• _Data provided_:
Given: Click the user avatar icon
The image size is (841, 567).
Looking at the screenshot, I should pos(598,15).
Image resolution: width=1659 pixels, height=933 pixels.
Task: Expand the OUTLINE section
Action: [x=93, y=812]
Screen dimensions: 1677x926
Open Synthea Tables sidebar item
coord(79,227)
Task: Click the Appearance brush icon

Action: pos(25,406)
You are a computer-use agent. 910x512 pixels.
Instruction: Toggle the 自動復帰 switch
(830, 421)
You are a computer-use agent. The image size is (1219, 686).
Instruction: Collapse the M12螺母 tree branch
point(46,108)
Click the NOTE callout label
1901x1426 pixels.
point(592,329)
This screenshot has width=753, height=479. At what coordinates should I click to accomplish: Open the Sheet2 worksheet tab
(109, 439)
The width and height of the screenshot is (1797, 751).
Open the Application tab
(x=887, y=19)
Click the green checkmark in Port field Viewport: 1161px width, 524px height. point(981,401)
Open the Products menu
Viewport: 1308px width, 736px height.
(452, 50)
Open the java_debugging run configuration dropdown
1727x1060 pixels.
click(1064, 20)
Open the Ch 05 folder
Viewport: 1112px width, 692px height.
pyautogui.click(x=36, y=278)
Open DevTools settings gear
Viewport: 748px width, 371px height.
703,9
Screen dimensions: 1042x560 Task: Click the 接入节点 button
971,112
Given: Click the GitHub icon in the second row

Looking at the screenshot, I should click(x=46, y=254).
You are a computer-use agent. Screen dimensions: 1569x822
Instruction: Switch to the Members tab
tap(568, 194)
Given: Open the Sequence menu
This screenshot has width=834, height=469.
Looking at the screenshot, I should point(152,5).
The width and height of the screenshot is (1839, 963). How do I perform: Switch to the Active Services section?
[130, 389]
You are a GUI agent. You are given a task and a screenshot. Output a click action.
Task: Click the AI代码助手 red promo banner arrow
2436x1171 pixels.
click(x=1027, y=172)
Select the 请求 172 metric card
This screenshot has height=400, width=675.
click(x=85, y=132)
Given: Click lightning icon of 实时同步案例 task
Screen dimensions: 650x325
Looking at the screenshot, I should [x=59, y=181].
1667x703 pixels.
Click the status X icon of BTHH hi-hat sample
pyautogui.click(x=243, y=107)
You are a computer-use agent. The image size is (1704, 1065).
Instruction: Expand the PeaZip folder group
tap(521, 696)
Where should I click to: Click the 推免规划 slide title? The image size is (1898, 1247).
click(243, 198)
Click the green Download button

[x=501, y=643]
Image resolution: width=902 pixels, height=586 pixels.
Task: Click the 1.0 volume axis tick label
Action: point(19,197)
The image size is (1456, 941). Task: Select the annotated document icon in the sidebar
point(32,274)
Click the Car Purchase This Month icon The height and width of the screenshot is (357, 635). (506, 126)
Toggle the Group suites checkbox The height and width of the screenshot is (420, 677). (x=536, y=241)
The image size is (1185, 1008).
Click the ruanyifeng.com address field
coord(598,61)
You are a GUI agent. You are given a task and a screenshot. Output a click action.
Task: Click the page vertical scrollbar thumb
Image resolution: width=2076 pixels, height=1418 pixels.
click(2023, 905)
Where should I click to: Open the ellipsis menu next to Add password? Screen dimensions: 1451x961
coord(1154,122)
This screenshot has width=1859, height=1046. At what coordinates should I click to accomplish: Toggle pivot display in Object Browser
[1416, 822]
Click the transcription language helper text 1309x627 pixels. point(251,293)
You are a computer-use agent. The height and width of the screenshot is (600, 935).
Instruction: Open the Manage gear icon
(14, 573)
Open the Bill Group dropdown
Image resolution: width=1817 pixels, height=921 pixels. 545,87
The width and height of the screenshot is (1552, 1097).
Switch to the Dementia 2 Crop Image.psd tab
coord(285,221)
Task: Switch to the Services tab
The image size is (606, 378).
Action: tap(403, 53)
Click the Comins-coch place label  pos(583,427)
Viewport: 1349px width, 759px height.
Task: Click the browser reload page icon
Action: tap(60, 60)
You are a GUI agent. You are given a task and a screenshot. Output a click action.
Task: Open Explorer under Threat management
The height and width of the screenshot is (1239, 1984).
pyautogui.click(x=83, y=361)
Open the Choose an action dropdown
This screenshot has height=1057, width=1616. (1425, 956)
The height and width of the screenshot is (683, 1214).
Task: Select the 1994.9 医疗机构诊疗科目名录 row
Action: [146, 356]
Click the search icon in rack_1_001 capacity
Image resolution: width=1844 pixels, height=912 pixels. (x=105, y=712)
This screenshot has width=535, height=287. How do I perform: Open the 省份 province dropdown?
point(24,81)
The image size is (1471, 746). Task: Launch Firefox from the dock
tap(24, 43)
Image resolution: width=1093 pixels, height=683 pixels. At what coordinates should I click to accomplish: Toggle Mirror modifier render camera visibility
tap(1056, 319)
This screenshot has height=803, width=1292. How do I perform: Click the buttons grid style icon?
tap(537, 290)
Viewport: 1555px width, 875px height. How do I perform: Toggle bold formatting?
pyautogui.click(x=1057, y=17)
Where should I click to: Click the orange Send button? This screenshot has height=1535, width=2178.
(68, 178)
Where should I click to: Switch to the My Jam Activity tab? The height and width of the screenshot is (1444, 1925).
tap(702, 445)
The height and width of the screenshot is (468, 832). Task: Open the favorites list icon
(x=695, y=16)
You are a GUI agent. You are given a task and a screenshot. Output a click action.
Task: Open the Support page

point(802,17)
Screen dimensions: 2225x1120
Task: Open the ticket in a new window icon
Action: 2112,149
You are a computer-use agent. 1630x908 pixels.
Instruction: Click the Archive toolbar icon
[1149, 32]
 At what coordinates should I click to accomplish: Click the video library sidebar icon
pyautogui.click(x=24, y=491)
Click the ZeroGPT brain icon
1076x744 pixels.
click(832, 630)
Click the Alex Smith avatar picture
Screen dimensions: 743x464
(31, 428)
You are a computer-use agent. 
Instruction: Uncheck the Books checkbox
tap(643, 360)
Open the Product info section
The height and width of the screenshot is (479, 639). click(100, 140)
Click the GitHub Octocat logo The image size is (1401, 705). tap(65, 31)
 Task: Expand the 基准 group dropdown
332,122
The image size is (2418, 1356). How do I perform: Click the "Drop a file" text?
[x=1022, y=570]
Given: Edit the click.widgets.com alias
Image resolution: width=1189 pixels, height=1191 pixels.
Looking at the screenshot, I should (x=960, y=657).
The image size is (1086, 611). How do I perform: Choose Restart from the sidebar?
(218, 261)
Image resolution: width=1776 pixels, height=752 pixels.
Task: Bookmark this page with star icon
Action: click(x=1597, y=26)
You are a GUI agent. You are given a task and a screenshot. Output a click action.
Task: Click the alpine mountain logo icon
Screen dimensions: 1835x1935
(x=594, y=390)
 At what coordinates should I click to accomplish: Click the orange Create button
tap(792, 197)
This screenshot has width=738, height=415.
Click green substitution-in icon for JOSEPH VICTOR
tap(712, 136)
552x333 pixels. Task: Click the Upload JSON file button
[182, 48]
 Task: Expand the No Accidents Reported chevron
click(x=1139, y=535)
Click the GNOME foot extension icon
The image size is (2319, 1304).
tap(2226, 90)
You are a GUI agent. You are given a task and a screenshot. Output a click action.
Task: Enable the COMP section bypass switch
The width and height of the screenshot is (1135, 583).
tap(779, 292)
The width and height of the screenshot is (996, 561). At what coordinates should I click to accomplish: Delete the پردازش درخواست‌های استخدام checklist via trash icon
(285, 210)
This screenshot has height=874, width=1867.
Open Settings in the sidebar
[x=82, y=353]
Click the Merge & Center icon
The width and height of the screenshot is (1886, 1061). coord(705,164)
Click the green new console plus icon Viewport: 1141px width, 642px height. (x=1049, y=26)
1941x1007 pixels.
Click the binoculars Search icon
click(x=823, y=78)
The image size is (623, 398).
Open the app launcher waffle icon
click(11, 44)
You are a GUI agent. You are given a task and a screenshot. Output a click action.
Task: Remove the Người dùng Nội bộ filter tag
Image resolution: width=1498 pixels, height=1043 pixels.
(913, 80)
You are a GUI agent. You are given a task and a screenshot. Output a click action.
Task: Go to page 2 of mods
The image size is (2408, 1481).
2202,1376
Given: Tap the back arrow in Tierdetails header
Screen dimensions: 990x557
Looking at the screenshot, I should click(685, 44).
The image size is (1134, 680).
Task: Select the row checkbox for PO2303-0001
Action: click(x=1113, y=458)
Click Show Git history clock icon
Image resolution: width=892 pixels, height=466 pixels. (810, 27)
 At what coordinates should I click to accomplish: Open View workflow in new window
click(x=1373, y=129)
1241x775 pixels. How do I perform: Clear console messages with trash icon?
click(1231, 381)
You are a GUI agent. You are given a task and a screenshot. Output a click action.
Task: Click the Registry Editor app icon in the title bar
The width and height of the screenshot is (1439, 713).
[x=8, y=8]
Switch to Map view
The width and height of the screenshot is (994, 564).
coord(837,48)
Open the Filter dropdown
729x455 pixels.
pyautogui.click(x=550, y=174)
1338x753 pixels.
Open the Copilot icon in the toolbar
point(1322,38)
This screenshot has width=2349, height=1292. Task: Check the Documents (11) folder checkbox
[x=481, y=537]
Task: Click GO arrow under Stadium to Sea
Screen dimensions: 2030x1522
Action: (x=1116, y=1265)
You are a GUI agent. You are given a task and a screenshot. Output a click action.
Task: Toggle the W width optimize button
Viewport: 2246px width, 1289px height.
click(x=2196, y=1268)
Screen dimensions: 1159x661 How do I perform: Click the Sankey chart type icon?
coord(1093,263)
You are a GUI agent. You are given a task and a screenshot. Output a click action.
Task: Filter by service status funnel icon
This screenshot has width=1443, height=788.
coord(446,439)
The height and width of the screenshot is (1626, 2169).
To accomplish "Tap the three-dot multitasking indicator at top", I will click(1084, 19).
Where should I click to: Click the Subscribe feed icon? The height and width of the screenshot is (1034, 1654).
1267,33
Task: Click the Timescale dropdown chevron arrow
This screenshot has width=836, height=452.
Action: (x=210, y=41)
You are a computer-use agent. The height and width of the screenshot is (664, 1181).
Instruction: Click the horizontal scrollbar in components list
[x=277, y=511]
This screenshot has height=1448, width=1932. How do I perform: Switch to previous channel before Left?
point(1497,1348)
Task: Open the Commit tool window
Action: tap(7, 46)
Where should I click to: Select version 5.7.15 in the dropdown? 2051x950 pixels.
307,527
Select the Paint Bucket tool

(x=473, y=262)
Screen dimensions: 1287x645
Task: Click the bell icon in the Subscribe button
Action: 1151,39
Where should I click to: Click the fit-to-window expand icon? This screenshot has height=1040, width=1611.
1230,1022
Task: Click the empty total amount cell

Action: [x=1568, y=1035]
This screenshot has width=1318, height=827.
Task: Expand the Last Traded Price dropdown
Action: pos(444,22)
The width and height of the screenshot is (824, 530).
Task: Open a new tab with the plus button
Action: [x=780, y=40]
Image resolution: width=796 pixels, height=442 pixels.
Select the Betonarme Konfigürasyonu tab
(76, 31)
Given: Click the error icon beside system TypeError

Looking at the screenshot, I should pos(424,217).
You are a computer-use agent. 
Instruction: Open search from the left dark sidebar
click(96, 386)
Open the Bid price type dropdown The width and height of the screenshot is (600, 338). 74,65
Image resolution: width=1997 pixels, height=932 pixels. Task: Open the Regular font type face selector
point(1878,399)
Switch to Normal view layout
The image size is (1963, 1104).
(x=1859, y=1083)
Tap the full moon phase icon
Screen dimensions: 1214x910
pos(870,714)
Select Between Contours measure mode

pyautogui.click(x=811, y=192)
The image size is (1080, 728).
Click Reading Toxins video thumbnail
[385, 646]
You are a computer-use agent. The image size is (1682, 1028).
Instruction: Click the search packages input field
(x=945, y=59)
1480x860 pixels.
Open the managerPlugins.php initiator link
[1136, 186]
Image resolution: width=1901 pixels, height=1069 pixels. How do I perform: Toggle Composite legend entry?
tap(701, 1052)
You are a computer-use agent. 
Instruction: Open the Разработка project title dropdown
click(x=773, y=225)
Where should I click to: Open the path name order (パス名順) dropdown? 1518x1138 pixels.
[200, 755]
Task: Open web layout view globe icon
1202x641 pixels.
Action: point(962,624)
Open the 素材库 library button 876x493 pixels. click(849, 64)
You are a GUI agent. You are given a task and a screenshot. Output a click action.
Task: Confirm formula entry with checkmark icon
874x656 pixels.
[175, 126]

• _What you are asked to do_: If a line above includes the word "checkmark", count it; then give the final number by itself.

• _Response area_: 2